I really had no idea what to expect when I walked in that room. An uneasy participant in the proceedings about to occur, I chose the chairs lining the wall instead of taking a seat at the table like I would normally do at team meetings. There were probably a dozen people in the room, representatives from mental health agencies, substance abuse agencies, CASA, Children’s Services…I think I’m missing a couple, but basically all of the major social service agencies in the county were represented.

This meeting was the real deal. The final decisions get approved in court, but the judge is unlikely to disagree with the recommendations of this team. I was struck with just the sheer burden that these men and women face. To plan to remove a child from their family of origin and place them in foster care isn’t a decision that can be taken lightly. The questioning involved was intrusive and painful, but necessary to determine whether or not a child is safe in his or her current living environment. With very few exceptions (at least from my perspective), the parents were treated with respect, with kindness, with as much deference as the situation would allow.

There are lots of emotions when you are foster parents, but in my experience, the occasions that elicit pure grief are few.

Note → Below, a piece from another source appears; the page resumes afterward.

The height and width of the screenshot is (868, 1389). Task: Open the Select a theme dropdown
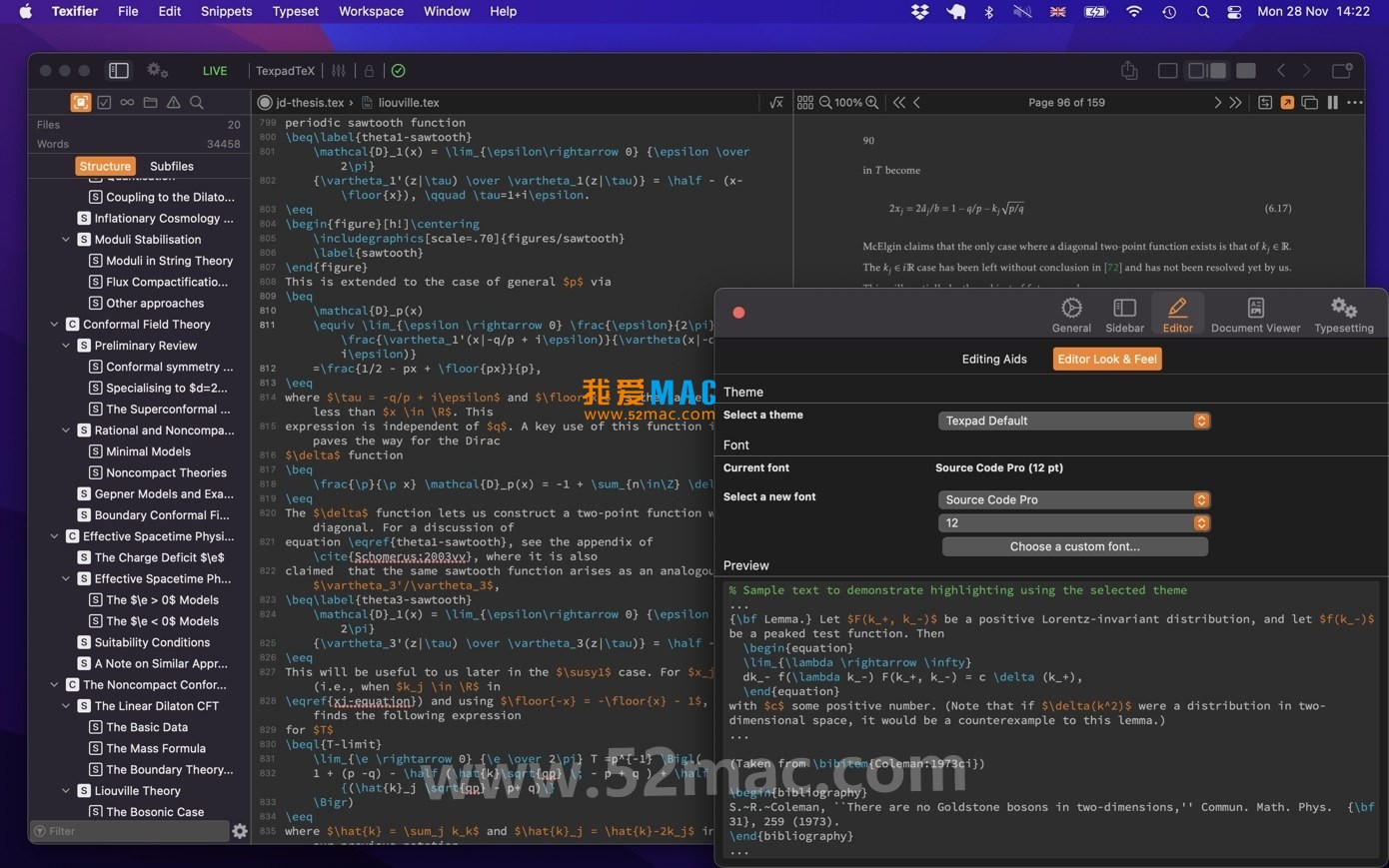tap(1074, 421)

Any feelings of grief are usually complicated by anger or frustration or even relief, but that moment yesterday, in that conference room? It was just grief. No one wants to see a child taken from her mother. No one wants to relegate a dad’s playtime with his son to four hours a week. No one wants to be in such a demeaning position as to have a room full of strangers assess you, your lifestyle, your parenting. No one wants the future of their family held in the hands of the state.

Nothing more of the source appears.